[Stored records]
◆ ◆ ◆ ◆ ◆ ◆ ◆
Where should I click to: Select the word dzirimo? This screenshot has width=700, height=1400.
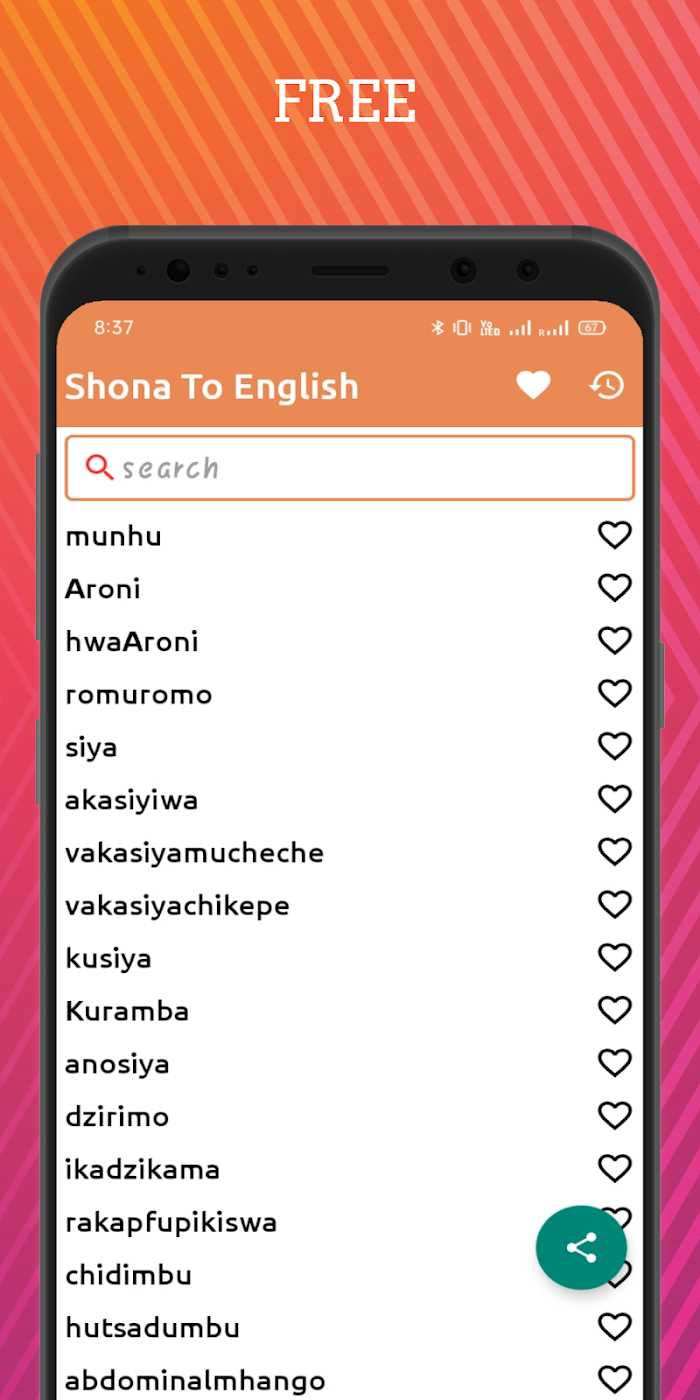tap(117, 1117)
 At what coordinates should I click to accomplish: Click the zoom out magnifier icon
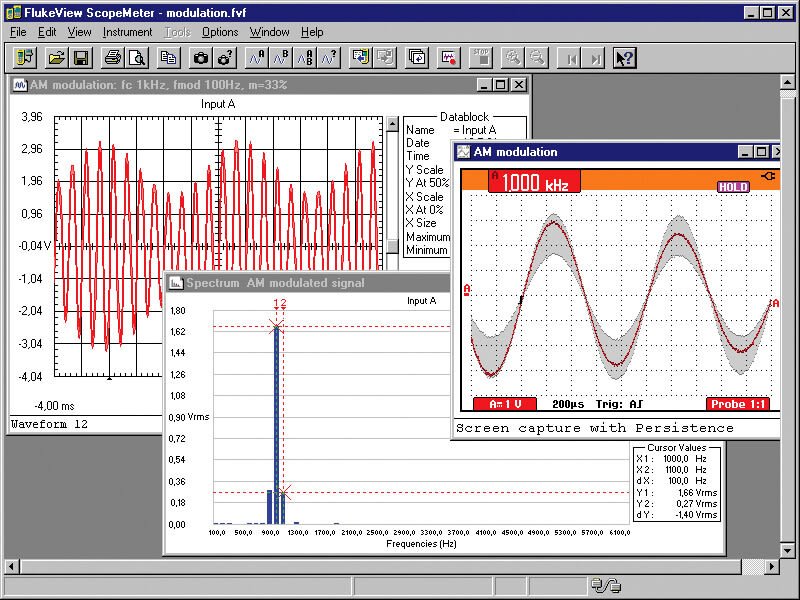tap(538, 57)

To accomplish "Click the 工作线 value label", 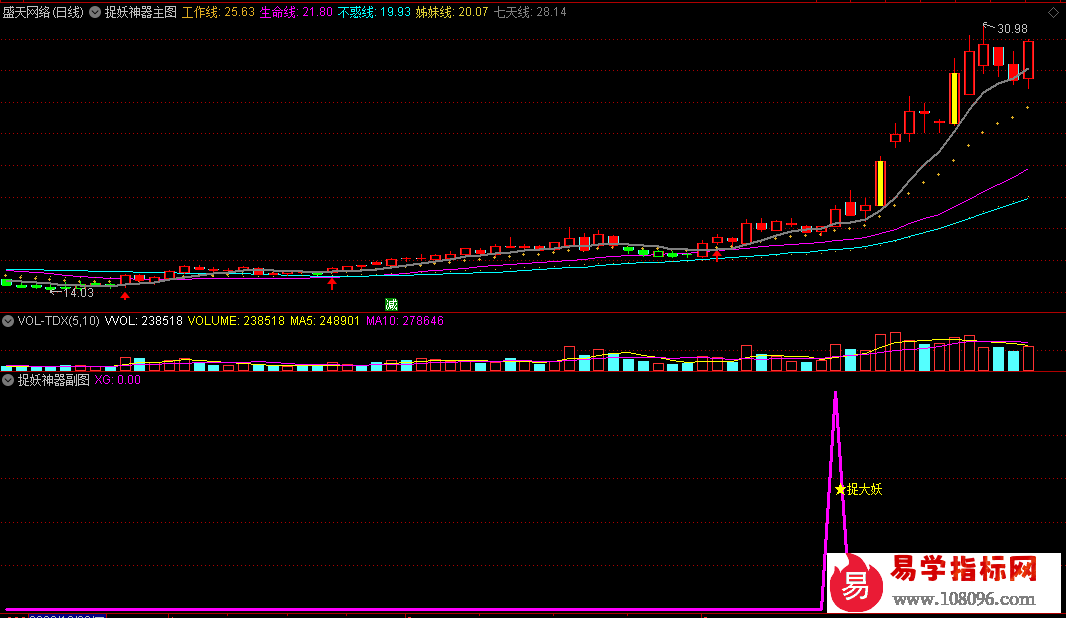I will coord(217,13).
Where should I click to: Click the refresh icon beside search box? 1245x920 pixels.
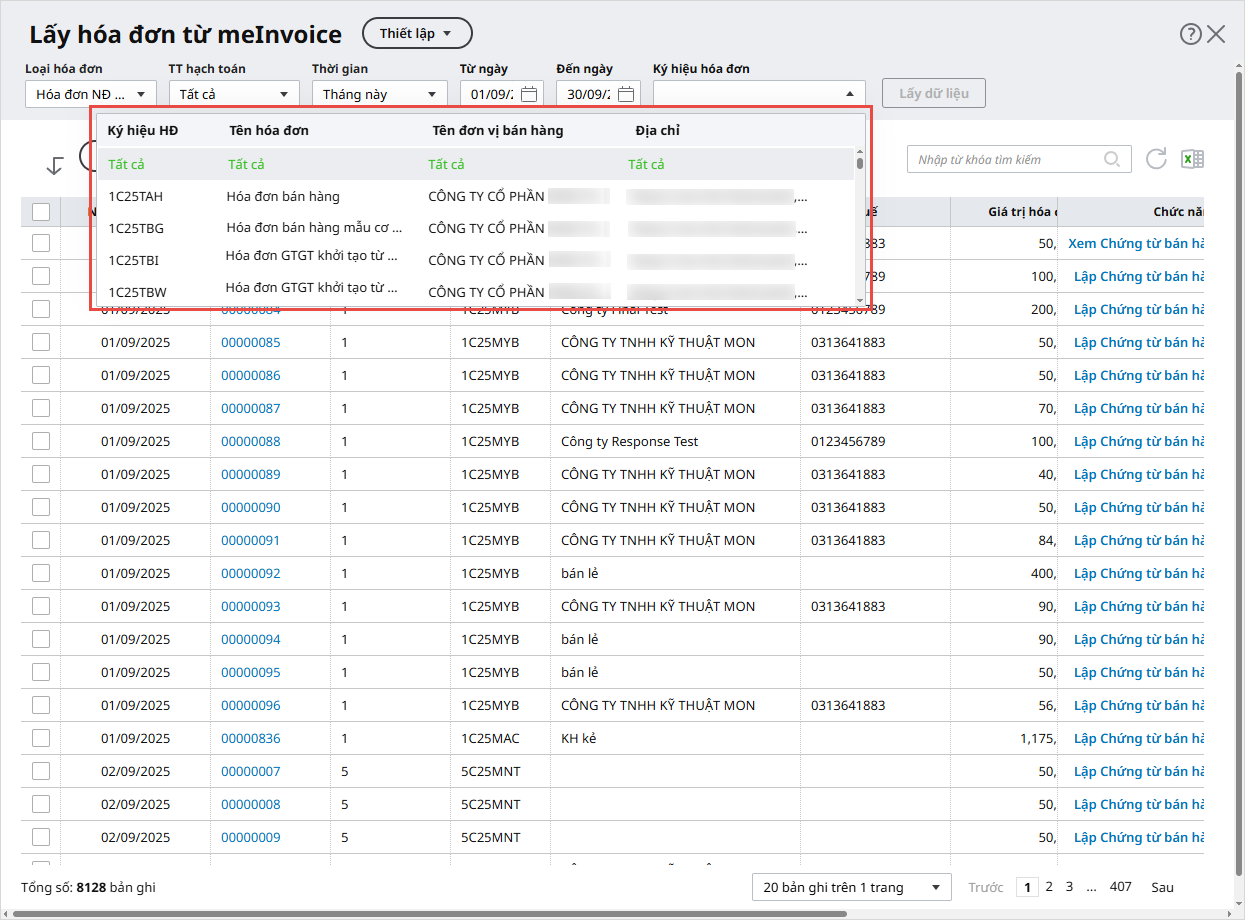[x=1156, y=159]
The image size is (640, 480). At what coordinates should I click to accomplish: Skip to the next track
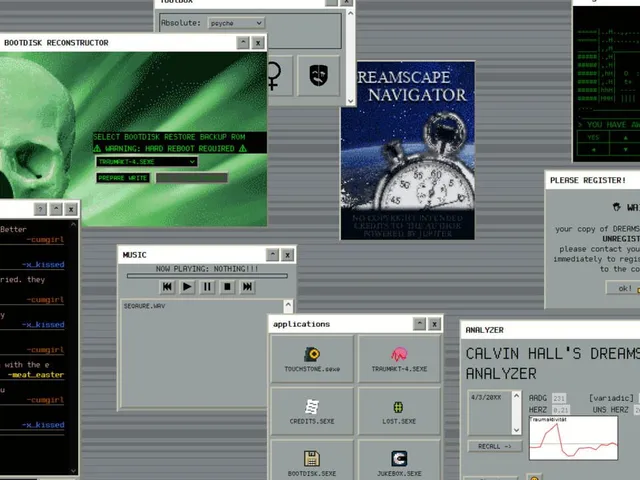tap(247, 287)
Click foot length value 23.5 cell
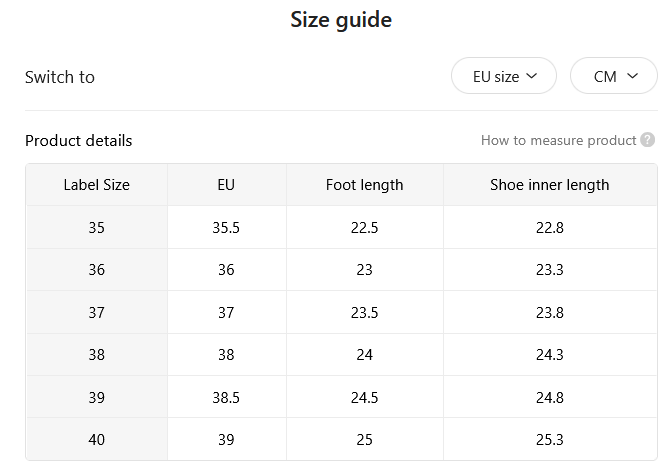Image resolution: width=665 pixels, height=468 pixels. pyautogui.click(x=365, y=312)
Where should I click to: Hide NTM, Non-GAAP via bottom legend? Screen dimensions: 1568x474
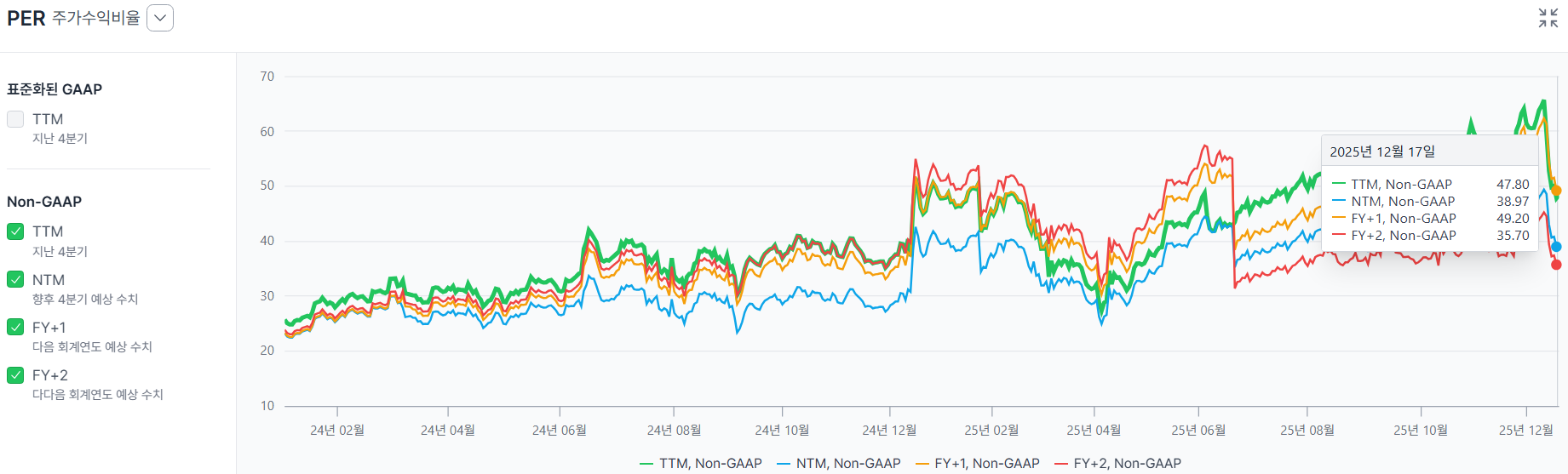(x=839, y=463)
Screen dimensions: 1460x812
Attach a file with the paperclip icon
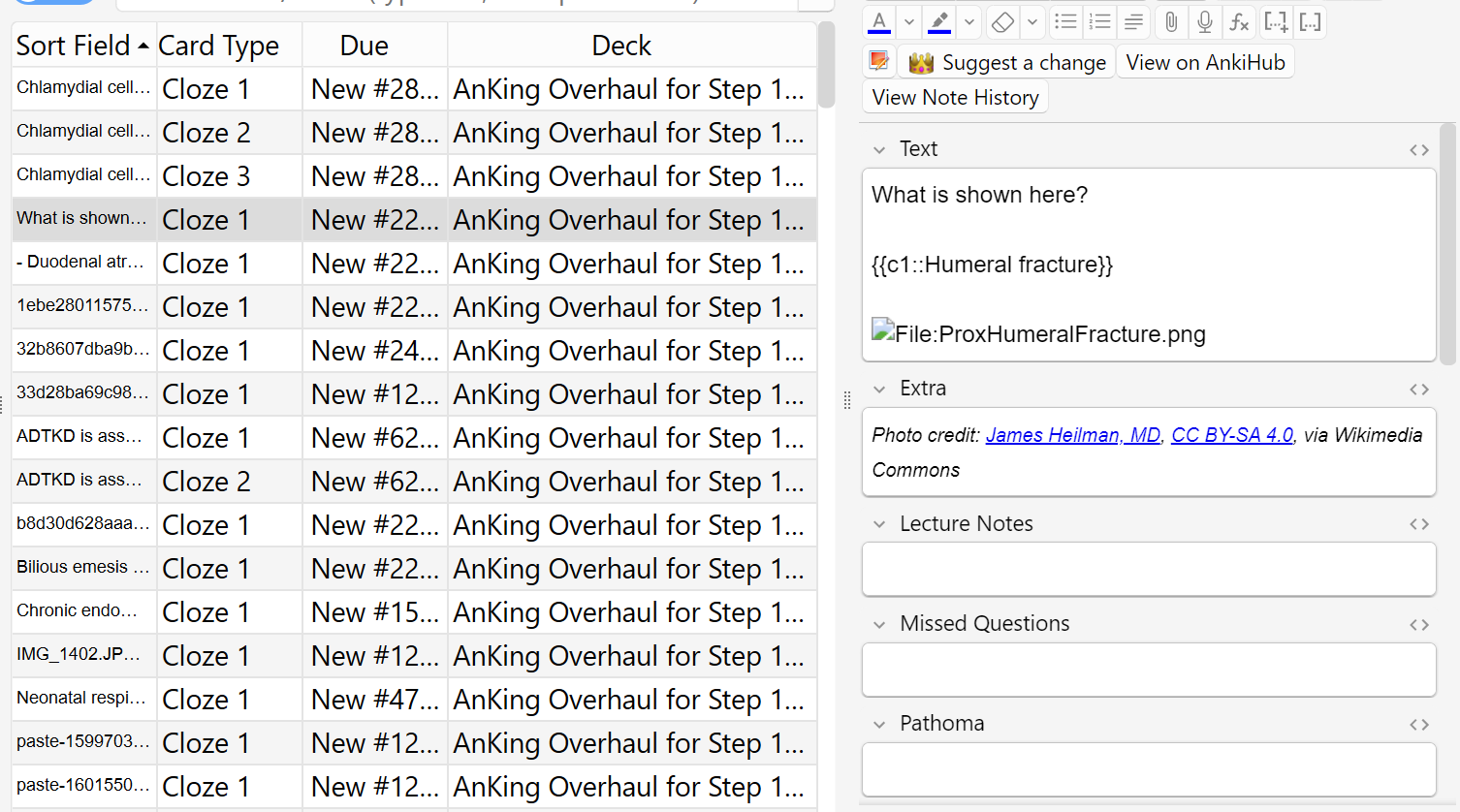(x=1171, y=21)
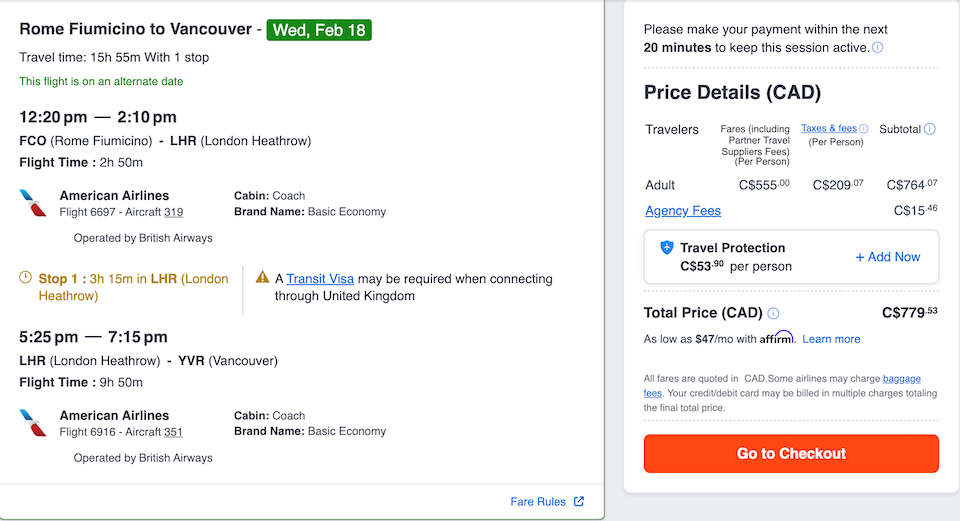Open the Agency Fees link
Viewport: 960px width, 521px height.
tap(683, 211)
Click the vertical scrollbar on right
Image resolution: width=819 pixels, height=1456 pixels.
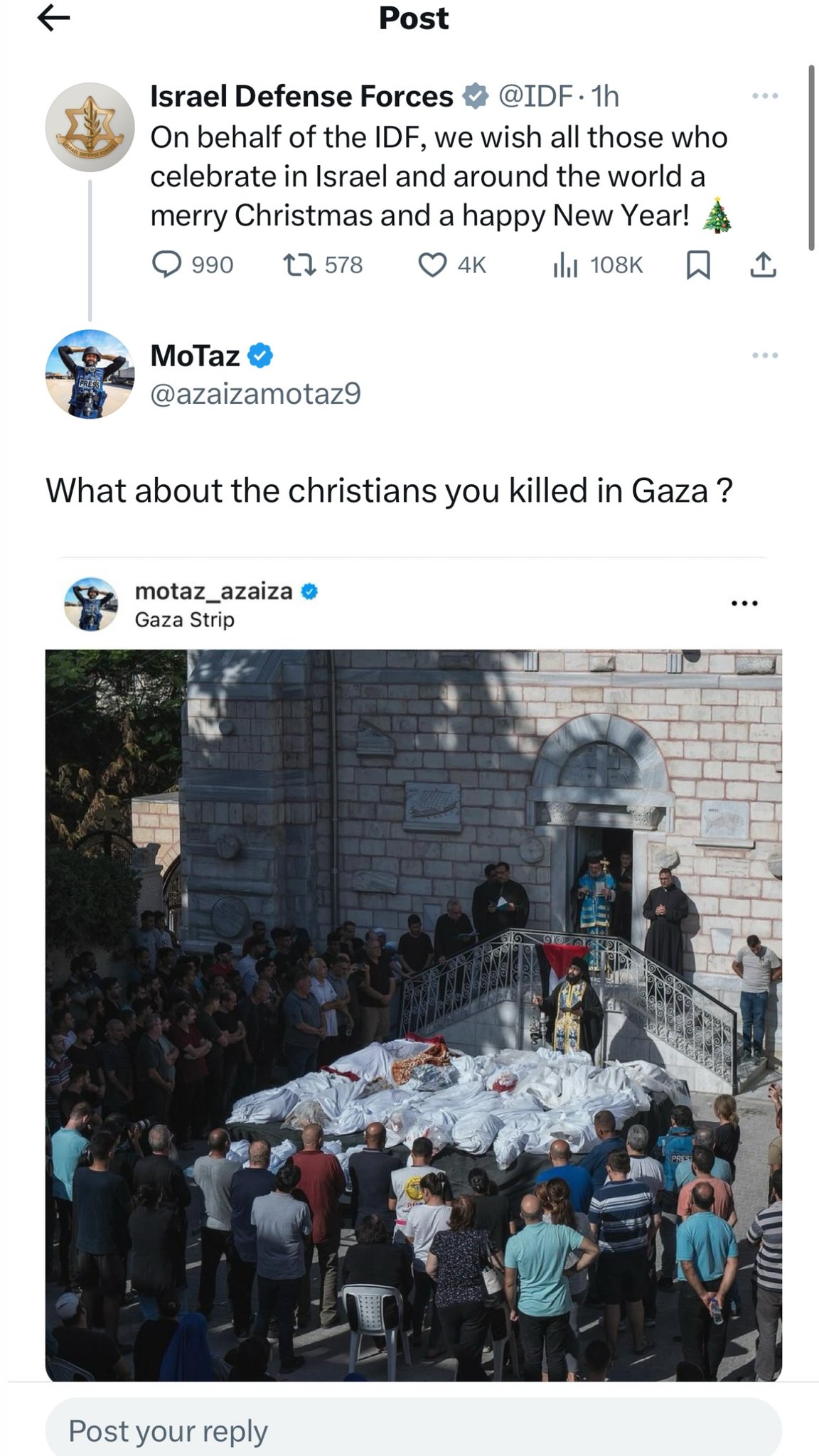[811, 158]
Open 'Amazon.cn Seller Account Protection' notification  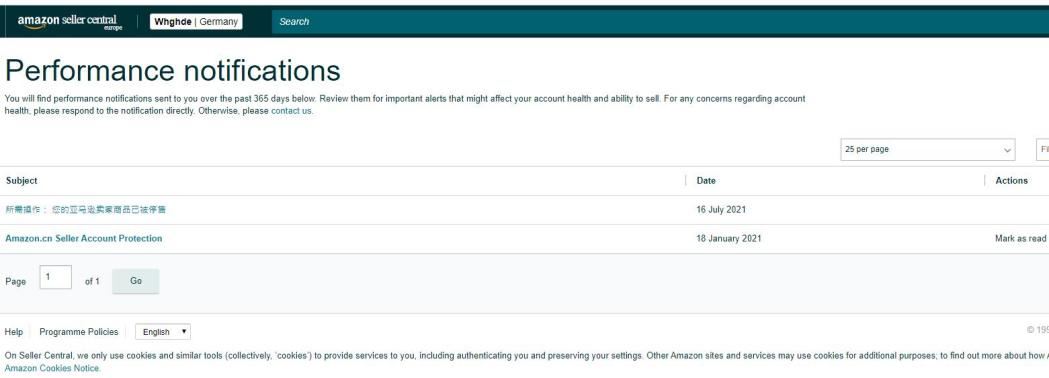coord(84,238)
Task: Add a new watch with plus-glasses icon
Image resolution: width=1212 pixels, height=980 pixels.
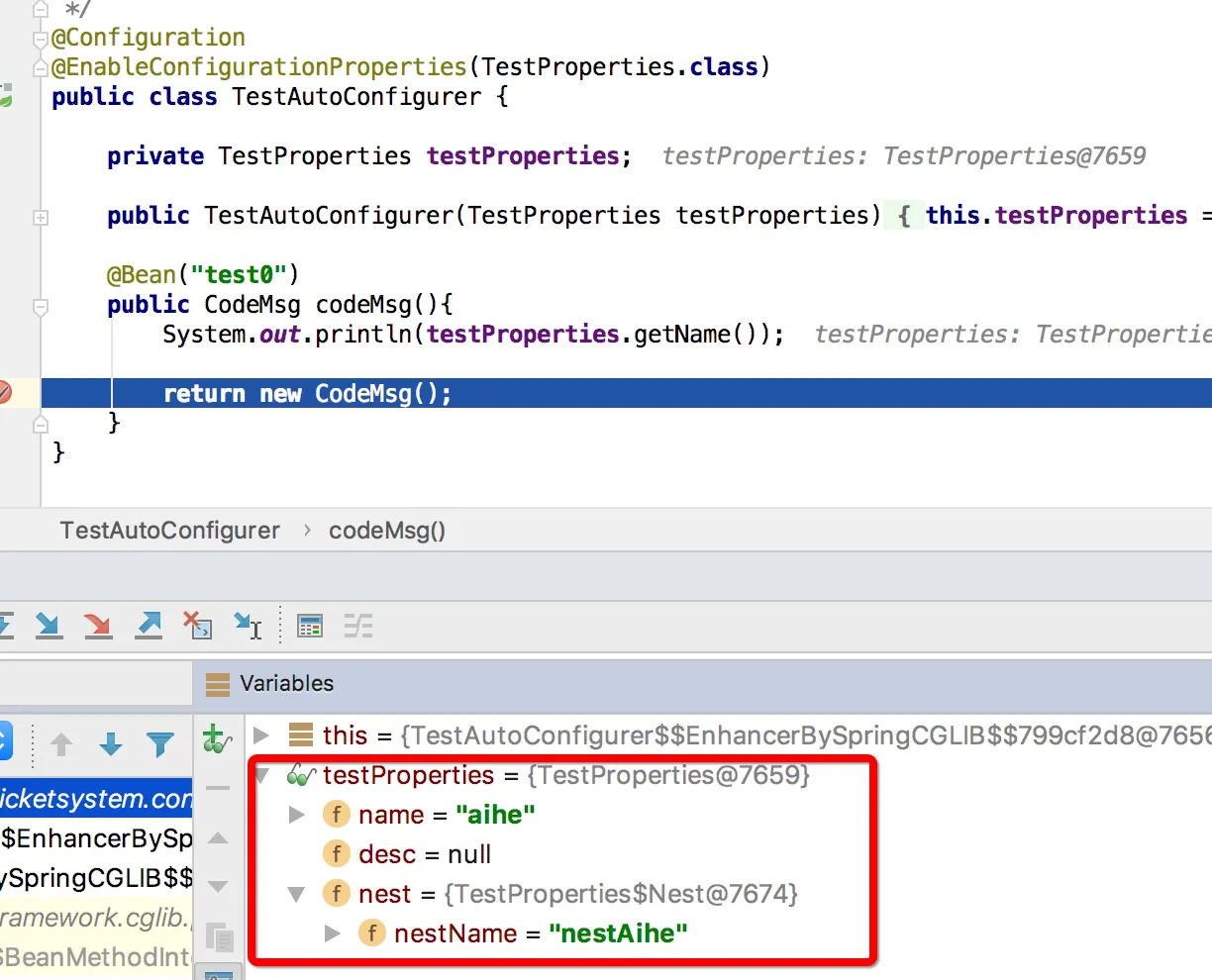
◆ ◆ ◆ ◆ ◆ ◆ ◆
• **Work request**
Return exactly the lines that begin with the one containing "Task: Add a new watch with plus-glasses icon" and end with the final line of the data above; include no pictures.

• **Reply to the task**
Task: Add a new watch with plus-glasses icon
Image resolution: width=1212 pixels, height=980 pixels.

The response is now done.